━━━━━ Data supplied

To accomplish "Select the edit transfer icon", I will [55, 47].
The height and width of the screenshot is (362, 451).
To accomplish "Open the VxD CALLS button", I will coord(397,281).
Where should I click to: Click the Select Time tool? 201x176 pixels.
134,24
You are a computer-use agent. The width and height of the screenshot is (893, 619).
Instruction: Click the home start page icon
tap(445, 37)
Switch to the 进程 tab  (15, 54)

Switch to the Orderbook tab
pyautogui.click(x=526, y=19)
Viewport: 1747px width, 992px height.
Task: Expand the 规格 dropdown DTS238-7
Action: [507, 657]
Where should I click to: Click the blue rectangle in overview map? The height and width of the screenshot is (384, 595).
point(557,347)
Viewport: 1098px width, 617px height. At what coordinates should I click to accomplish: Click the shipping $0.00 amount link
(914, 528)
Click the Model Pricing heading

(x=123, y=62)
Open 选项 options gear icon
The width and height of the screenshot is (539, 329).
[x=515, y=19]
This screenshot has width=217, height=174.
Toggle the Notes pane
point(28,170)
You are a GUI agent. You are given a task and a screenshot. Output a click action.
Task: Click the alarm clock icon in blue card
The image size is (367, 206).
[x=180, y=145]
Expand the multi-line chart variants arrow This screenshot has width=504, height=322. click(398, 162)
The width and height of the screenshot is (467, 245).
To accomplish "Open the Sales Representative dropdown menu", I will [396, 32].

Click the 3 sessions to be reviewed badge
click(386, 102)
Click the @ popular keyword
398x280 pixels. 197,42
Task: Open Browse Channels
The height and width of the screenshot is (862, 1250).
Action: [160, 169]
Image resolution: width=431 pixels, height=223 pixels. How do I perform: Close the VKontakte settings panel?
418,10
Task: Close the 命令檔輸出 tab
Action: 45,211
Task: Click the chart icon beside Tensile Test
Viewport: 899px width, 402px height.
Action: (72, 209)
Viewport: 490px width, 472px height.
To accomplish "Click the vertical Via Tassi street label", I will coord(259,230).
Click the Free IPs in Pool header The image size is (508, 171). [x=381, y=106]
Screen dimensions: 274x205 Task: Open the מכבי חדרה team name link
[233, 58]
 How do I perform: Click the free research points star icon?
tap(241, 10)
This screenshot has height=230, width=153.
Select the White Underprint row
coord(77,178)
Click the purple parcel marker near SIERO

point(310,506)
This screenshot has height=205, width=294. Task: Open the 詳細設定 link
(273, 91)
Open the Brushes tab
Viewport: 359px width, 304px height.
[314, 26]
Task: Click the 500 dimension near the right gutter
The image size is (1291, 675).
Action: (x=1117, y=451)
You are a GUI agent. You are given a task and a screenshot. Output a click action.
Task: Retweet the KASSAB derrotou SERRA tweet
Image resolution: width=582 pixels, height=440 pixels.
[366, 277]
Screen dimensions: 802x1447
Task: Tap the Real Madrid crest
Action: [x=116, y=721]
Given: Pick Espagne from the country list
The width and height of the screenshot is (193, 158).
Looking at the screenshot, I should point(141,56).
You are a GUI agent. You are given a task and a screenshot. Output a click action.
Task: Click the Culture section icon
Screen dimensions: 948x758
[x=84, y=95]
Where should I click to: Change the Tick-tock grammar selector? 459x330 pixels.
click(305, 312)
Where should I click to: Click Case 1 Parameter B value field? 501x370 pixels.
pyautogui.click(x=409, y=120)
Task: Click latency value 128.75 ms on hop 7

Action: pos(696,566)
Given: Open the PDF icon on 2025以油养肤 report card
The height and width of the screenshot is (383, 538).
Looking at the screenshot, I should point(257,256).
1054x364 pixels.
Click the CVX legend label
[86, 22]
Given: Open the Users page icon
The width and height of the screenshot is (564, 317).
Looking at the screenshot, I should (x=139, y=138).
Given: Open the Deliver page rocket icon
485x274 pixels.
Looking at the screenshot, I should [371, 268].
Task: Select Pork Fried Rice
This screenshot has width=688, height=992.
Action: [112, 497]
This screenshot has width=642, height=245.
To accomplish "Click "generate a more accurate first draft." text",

━━━━━━━━━━

• Work order
Can you repeat, word for word, every line above from the one containing "How do I perform: Click" down to the one containing "Task: Retweet the KASSAB derrotou SERRA tweet", including both?

• Solution to this exercise
 How do I perform: Click the free research points star icon?
tap(241, 10)
This screenshot has height=230, width=153.
Select the White Underprint row
coord(77,178)
Click the purple parcel marker near SIERO

point(310,506)
This screenshot has height=205, width=294. Task: Open the 詳細設定 link
(273, 91)
Open the Brushes tab
Viewport: 359px width, 304px height.
[314, 26]
Task: Click the 500 dimension near the right gutter
The image size is (1291, 675).
Action: (x=1117, y=451)
You are a GUI agent. You are given a task and a screenshot. Output a click action.
Task: Retweet the KASSAB derrotou SERRA tweet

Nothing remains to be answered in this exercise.